When the phone rang at ten o’clock last night, at first I thought it was a prank call or a wrong number dialed by someone who didn’t speak English. But it was my Dad.
Dad’s in the hospital right now; he was checked in two weeks ago to treat the fluid accumulation that is one of the terrible symptoms of chronic congestive heart failure.
I’ve been spending every spare moment at the hospital, because it is obvious to me that patients whose family and friends are frequently present at bedside receive better care. At least, this is the case at Stanford University Hospital.
So the past two weeks have been quite a challenge. I started a new job at Apple Computer six days ago, and my husband is on a 10-day fishing trip so I’m on my own. I’ve been following this schedule:
6 AM: wake up, take care of domestic chores, feed the cats & dog
8:30 AM: arrive at the hospital, talk to the nurse, talk to the doctor, help Dad eat breakfast
10:30 AM: go to work; work straight through, no lunch break or business lunch break only
5:30 PM: back to hospital, help dad eat dinner
8:30 PM: home; walk dog, check in with daughter
10 PM: fall into bed, exhausted.
Next day: repeat
When the phone rang at 10 PM, I was half asleep, curled up on the sofa with my dachshund who was frantically licking my foot (he understands that a ringing phone needs to be answered, and a licked foot often wakes up its owner).

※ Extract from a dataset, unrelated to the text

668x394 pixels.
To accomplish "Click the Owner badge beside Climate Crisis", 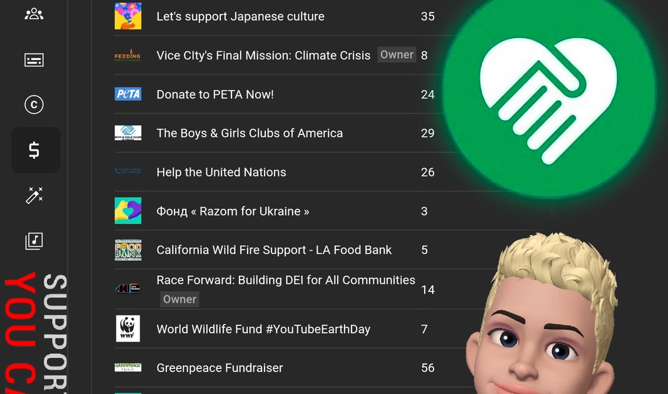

I learned later that a nursing aid had dialed my number, placed the phone in Dad’s hands, and left the room. Dad was crying.

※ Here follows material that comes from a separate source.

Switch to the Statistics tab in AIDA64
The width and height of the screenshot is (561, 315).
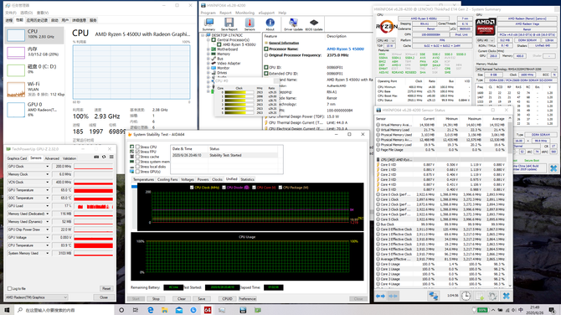click(247, 179)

“I can’t get to sleep! I don’t know what to do; I’m so thirsty…”
It took me about ten minutes to calm Dad — his hearing is so bad, it was hard for him to understand. I told him I was going to call the nurses’ station, and that I’d call him back.
The night nurse told me, in a rather truculent tone, “I’ve given him at least three cups of waters already!” She said she didn’t know who had helped Dad call me, or why that person didn’t just give Dad some juice.
And I asked her if she didn’t think that a patient who was still thirsty after three cups of water might respond to a little juice or maybe even some Pedialyte.
Well, maybe that would help.
I called Dad back and stayed on the phone with him until I was sure that someone had brought him some juice. And while we waited, I remembered an event from forty years back.
I was twelve years old, and I’d been hospitalized because for reasons never understood, I’d become unable to keep down any food or drink. I had to receive IV fluids. After three days, the doctors said it was time for me to try eating and drinking again, and the IV was removed. However, the hospital’s kitchen never got the message, and no meals were sent up. No one — except for me, of course — noticed. After about 24 hours, I called my dad.
“I’m so hungry! The doctor said I could have food but they haven’t brought me any!”
About fifteen minutes later I heard Dad coming — literally. He was at the nurses’ station, giving them a piece of his mind. Shortly after that I was given the best broth and jello I’d ever eaten; then a full meal. The next morning I was discharged.
I’m writing this from the atrium at Stanford Hospital. I’m going to go inside now, and make an appointment with the nursing supervisor.
Dad’s not a good patient. He complains. He is very demanding. But fair is fair. He had my back, and now I’ve got his.
June 26, 2006 at 7:58 am |
Good luck with your dad. I hope he gets better soon, and the nurses respond to him better. Both Chris and I have had to do patient advocacy for parents/grandparents. I think it’s one of the most important things to do.
Not sure if Chris told you, but Roberta isn’t coming to the wedding. A shame, but there you are.
June 26, 2006 at 5:24 pm |
Julia and my thoughts are with you, your dad and your family. Please let us know if we can do anything!
It is obvious, “that patients whose family and friends are frequently present at bedside receive better care”. It is unfortuante that my limited experience in Canada has been that otherwise that care is not acceptable.